**SOURCE MATERIAL**

■ ■ ■ ■ ■ ■ ■

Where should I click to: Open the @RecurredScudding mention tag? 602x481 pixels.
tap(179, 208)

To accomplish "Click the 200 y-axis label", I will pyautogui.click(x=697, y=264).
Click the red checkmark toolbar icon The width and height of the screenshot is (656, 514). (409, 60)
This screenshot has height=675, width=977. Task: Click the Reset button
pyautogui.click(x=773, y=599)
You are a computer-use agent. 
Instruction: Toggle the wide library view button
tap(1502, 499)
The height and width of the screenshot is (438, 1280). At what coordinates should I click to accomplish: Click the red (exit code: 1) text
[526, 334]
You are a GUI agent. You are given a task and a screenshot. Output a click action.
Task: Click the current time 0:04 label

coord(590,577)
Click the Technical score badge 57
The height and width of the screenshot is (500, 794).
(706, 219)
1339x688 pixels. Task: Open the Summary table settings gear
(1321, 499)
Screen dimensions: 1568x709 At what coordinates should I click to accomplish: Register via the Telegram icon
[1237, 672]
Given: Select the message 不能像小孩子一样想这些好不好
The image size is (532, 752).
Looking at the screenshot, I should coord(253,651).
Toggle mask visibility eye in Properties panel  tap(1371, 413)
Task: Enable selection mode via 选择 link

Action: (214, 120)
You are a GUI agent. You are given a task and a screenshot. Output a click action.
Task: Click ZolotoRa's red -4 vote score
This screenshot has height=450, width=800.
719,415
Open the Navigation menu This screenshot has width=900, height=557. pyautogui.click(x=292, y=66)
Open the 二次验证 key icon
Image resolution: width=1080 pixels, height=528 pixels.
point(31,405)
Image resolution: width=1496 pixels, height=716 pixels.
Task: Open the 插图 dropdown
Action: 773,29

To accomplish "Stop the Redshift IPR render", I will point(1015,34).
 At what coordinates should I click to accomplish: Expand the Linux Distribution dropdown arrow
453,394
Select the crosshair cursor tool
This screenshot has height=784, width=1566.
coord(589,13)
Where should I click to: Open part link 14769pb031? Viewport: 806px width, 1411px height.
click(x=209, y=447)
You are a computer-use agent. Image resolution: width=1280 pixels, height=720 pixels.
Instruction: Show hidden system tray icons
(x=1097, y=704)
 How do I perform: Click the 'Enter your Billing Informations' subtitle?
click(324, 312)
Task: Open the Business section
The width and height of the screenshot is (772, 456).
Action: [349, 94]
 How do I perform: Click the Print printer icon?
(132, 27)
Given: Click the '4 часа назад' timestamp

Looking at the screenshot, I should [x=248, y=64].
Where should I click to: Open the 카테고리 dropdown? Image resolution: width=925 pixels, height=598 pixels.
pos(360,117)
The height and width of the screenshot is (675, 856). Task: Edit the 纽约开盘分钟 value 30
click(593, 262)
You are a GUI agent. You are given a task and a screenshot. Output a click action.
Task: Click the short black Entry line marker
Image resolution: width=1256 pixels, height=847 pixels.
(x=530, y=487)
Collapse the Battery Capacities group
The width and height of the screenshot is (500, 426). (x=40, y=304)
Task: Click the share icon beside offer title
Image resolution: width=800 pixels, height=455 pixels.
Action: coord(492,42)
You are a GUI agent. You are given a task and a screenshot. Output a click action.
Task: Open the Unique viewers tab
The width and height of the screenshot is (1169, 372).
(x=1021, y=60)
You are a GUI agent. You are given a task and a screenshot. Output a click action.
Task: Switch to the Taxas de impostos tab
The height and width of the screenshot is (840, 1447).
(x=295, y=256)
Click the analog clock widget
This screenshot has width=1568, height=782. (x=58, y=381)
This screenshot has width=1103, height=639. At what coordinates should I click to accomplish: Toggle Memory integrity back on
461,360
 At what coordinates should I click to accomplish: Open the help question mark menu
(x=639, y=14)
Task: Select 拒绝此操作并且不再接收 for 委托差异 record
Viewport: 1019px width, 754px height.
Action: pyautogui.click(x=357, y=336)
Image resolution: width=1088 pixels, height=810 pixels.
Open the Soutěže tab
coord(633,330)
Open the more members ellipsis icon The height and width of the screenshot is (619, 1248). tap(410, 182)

■ ■ ■ ■ ■ ■ ■

**ASSIGNED TASK**
Return every line above exactly as it stands.

**SOLUTION**
Where should I click to: Open the @RecurredScudding mention tag? 602x481 pixels.
tap(179, 208)

To accomplish "Click the 200 y-axis label", I will pyautogui.click(x=697, y=264).
Click the red checkmark toolbar icon The width and height of the screenshot is (656, 514). (409, 60)
This screenshot has height=675, width=977. Task: Click the Reset button
pyautogui.click(x=773, y=599)
You are a computer-use agent. 
Instruction: Toggle the wide library view button
tap(1502, 499)
The height and width of the screenshot is (438, 1280). At what coordinates should I click to accomplish: Click the red (exit code: 1) text
[526, 334]
You are a GUI agent. You are given a task and a screenshot. Output a click action.
Task: Click the current time 0:04 label

coord(590,577)
Click the Technical score badge 57
The height and width of the screenshot is (500, 794).
(706, 219)
1339x688 pixels. Task: Open the Summary table settings gear
(1321, 499)
Screen dimensions: 1568x709 At what coordinates should I click to accomplish: Register via the Telegram icon
[1237, 672]
Given: Select the message 不能像小孩子一样想这些好不好
The image size is (532, 752).
Looking at the screenshot, I should coord(253,651).
Toggle mask visibility eye in Properties panel  tap(1371, 413)
Task: Enable selection mode via 选择 link

Action: (214, 120)
You are a GUI agent. You are given a task and a screenshot. Output a click action.
Task: Click ZolotoRa's red -4 vote score
This screenshot has height=450, width=800.
719,415
Open the Navigation menu This screenshot has width=900, height=557. pyautogui.click(x=292, y=66)
Open the 二次验证 key icon
Image resolution: width=1080 pixels, height=528 pixels.
point(31,405)
Image resolution: width=1496 pixels, height=716 pixels.
Task: Open the 插图 dropdown
Action: 773,29

To accomplish "Stop the Redshift IPR render", I will point(1015,34).
 At what coordinates should I click to accomplish: Expand the Linux Distribution dropdown arrow
453,394
Select the crosshair cursor tool
This screenshot has height=784, width=1566.
coord(589,13)
Where should I click to: Open part link 14769pb031? Viewport: 806px width, 1411px height.
click(x=209, y=447)
You are a computer-use agent. Image resolution: width=1280 pixels, height=720 pixels.
Instruction: Show hidden system tray icons
(x=1097, y=704)
 How do I perform: Click the 'Enter your Billing Informations' subtitle?
click(324, 312)
Task: Open the Business section
The width and height of the screenshot is (772, 456).
Action: [349, 94]
 How do I perform: Click the Print printer icon?
(132, 27)
Given: Click the '4 часа назад' timestamp

Looking at the screenshot, I should [x=248, y=64].
Where should I click to: Open the 카테고리 dropdown? Image resolution: width=925 pixels, height=598 pixels.
pos(360,117)
The height and width of the screenshot is (675, 856). Task: Edit the 纽约开盘分钟 value 30
click(593, 262)
You are a GUI agent. You are given a task and a screenshot. Output a click action.
Task: Click the short black Entry line marker
Image resolution: width=1256 pixels, height=847 pixels.
(x=530, y=487)
Collapse the Battery Capacities group
The width and height of the screenshot is (500, 426). (x=40, y=304)
Task: Click the share icon beside offer title
Image resolution: width=800 pixels, height=455 pixels.
Action: coord(492,42)
You are a GUI agent. You are given a task and a screenshot. Output a click action.
Task: Open the Unique viewers tab
The width and height of the screenshot is (1169, 372).
(x=1021, y=60)
You are a GUI agent. You are given a task and a screenshot. Output a click action.
Task: Switch to the Taxas de impostos tab
The height and width of the screenshot is (840, 1447).
(x=295, y=256)
Click the analog clock widget
This screenshot has width=1568, height=782. (x=58, y=381)
This screenshot has width=1103, height=639. At what coordinates should I click to accomplish: Toggle Memory integrity back on
461,360
 At what coordinates should I click to accomplish: Open the help question mark menu
(x=639, y=14)
Task: Select 拒绝此操作并且不再接收 for 委托差异 record
Viewport: 1019px width, 754px height.
Action: pyautogui.click(x=357, y=336)
Image resolution: width=1088 pixels, height=810 pixels.
Open the Soutěže tab
coord(633,330)
Open the more members ellipsis icon The height and width of the screenshot is (619, 1248). tap(410, 182)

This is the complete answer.